多个临床研究提示炎症小体NLRP3 水平增加与冠心病风险有关。郑飞[29]发现CAD 患者主动脉壁组织中NLRP3 表达量较对照组显著高表达。Sandanger 等[30]在急性心肌梗死患者心肌成纤维细胞中发现NLRP3 高表达。武榕[31]发现急性心肌梗死组、不稳定型心绞痛组、稳定型心绞痛组的NLRP3水平均高于对照组,冠心病患者血浆NLRP3水平升高可能与冠脉斑块稳定性及冠脉病变严重程度密切相关。但上述观察性研究均不能排除多种混杂因素的影响而凸显表型与疾病结局的因果关联。
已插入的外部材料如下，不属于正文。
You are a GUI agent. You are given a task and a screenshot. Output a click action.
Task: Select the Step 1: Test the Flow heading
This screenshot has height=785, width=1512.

本研究采用孟德尔随机化研究发现的关联系数(βXY=βZY/βZX=0.45/2.34=0.19)显著增加,进一步验证了炎症小体NLRP3 水平增加与CAD 的关联,同时因为使用遗传变异作为工具变量来指代NLRP3表型,较大程度地减少了混杂因素的干扰,并且暴露(NLRP3水平)不会反向影响人类的遗传信息,符合因果推断的正向关联。
本研究使用了MR 法推断炎症小体NLRP3 与冠心病风险之间的关联,较传统病例对照研究的结果关联强度要大。MR设计利用与待研究暴露因素具有强相关的遗传变异作为工具变量,基因与结局的关联不会受到出生后的环境、社会经济、行为习惯等常见混杂因素的干扰,且符合因果时序,因此能够避免混杂因素和反向因果联系对关联效应的干扰。但本研究也存在以下局限性:①对照组人群可能是由于疑似冠心病或者其他血管的问题而选择就诊,这可能会低估了冠心病发病的危险因素;②在进行MR 分析时,仅选择了NLRP3rs10754558(C/G)这一位点变异作为工具变量,未来可参考大型GWAS 研究结果筛选出多个工具变量或者遗传风险评分来进行MR 分析。③工具变量的选择是MR推断的关键,需排除其与潜在混杂因素的关联,本研究基于文献排除了该位点变异与潜在混杂因素的关联,后续研究需进行统计学分析排除。
综上所述,本研究通过MR 法推断了炎症小体NLRP3水平与冠心病风险之间的关联,与传统关联研究方向一致,但相比传统关联研究更接近真实因果关联。两者之间确切的风险关系仍需要进一步扩大临床样本验证。虽然本研究存在一些局限性,但仍然为相关研究提供了新的思路。